**EXERCISE PROMPT:** Extract the lines starting at the line that contains "Where should I click to: Click the BMW" and ending at the line that contains "(x=77, y=90)", and reproduce them exactly.

:: EXERCISE INPUT

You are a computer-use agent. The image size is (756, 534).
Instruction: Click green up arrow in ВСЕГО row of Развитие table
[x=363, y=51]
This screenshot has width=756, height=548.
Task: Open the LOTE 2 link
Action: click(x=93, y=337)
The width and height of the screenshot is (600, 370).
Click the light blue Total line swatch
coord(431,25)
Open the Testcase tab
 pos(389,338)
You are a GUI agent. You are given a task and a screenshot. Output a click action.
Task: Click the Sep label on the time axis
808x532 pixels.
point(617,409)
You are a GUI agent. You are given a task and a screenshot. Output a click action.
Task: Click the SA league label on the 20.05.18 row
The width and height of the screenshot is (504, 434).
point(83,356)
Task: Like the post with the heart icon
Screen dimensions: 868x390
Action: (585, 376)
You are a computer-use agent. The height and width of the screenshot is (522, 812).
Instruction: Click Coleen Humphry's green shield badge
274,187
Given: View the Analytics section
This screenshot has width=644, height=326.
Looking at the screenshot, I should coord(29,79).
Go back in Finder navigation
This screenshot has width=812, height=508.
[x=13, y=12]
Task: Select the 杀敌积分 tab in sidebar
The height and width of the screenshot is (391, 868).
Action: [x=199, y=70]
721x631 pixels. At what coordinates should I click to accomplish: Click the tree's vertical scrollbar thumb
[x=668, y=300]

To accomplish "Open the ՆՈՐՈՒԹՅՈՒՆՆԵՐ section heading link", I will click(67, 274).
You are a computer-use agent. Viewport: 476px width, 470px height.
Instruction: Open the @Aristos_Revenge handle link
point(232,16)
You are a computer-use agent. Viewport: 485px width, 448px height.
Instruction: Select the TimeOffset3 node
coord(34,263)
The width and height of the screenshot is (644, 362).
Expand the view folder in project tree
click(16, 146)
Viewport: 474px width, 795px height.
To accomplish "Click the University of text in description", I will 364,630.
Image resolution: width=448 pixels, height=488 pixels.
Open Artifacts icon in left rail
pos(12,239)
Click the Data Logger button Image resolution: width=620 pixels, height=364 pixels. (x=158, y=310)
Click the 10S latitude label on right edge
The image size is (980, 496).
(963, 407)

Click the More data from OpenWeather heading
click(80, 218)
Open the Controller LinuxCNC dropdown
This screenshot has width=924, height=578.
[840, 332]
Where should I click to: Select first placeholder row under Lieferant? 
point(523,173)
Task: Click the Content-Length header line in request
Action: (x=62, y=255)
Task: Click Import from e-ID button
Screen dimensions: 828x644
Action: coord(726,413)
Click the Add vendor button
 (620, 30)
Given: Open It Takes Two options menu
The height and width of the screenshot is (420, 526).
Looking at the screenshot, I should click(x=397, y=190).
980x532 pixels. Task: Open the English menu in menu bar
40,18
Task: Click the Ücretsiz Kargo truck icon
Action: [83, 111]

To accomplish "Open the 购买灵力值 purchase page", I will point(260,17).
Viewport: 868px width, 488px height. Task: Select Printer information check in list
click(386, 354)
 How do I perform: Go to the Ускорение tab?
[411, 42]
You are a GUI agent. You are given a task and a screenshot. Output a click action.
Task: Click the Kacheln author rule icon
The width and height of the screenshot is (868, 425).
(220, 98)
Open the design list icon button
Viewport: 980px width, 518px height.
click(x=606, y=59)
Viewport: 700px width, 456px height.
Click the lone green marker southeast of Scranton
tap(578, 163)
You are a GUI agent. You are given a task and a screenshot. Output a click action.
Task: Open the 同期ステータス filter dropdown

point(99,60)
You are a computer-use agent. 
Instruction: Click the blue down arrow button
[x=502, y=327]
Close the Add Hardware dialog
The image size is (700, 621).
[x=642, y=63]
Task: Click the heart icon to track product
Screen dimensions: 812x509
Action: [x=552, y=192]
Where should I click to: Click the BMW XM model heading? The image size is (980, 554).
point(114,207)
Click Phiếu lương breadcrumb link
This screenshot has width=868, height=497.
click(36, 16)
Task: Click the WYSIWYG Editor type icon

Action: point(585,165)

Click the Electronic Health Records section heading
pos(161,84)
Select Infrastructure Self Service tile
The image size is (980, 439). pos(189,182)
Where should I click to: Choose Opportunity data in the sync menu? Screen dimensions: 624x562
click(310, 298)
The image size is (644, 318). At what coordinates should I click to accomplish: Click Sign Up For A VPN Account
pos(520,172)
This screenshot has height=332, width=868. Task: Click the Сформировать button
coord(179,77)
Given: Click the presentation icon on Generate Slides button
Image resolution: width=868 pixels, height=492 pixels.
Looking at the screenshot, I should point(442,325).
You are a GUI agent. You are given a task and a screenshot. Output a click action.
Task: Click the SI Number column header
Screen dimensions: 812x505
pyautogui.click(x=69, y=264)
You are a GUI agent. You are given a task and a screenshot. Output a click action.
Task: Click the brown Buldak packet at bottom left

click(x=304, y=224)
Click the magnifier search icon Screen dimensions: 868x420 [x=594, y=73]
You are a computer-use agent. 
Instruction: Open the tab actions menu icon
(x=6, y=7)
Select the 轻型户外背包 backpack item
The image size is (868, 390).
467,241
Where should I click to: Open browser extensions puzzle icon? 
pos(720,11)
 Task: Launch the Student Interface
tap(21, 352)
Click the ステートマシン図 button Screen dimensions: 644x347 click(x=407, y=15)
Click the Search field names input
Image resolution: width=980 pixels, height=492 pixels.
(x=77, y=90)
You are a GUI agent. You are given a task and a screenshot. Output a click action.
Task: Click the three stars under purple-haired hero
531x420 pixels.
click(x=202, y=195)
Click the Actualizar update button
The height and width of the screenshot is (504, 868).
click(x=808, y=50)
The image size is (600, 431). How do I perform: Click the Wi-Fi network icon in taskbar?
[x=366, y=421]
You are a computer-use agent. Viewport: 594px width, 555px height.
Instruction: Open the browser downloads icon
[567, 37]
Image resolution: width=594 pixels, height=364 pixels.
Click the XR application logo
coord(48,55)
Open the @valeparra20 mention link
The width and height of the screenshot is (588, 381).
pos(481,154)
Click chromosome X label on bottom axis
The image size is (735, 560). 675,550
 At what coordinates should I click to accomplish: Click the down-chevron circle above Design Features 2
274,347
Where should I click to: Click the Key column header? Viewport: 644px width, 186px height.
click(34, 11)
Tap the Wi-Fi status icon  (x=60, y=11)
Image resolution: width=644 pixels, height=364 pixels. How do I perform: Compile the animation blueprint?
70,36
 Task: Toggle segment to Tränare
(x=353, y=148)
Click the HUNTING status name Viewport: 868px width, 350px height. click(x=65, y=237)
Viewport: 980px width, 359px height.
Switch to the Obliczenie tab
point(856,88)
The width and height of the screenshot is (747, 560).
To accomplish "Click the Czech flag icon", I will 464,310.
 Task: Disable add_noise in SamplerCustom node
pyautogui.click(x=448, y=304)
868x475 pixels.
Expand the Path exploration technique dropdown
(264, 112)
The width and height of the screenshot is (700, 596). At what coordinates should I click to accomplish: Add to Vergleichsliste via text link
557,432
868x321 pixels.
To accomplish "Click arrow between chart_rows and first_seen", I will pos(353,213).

::::

**RESPONSE:**
Where should I click to: Click the BMW XM model heading? The image size is (980, 554).
point(114,207)
Click Phiếu lương breadcrumb link
This screenshot has width=868, height=497.
click(36, 16)
Task: Click the WYSIWYG Editor type icon

Action: point(585,165)

Click the Electronic Health Records section heading
pos(161,84)
Select Infrastructure Self Service tile
The image size is (980, 439). pos(189,182)
Where should I click to: Choose Opportunity data in the sync menu? Screen dimensions: 624x562
click(310, 298)
The image size is (644, 318). At what coordinates should I click to accomplish: Click Sign Up For A VPN Account
pos(520,172)
This screenshot has height=332, width=868. Task: Click the Сформировать button
coord(179,77)
Given: Click the presentation icon on Generate Slides button
Image resolution: width=868 pixels, height=492 pixels.
Looking at the screenshot, I should point(442,325).
You are a GUI agent. You are given a task and a screenshot. Output a click action.
Task: Click the SI Number column header
Screen dimensions: 812x505
pyautogui.click(x=69, y=264)
You are a GUI agent. You are given a task and a screenshot. Output a click action.
Task: Click the brown Buldak packet at bottom left

click(x=304, y=224)
Click the magnifier search icon Screen dimensions: 868x420 [x=594, y=73]
You are a computer-use agent. 
Instruction: Open the tab actions menu icon
(x=6, y=7)
Select the 轻型户外背包 backpack item
The image size is (868, 390).
467,241
Where should I click to: Open browser extensions puzzle icon? 
pos(720,11)
 Task: Launch the Student Interface
tap(21, 352)
Click the ステートマシン図 button Screen dimensions: 644x347 click(x=407, y=15)
Click the Search field names input
Image resolution: width=980 pixels, height=492 pixels.
(x=77, y=90)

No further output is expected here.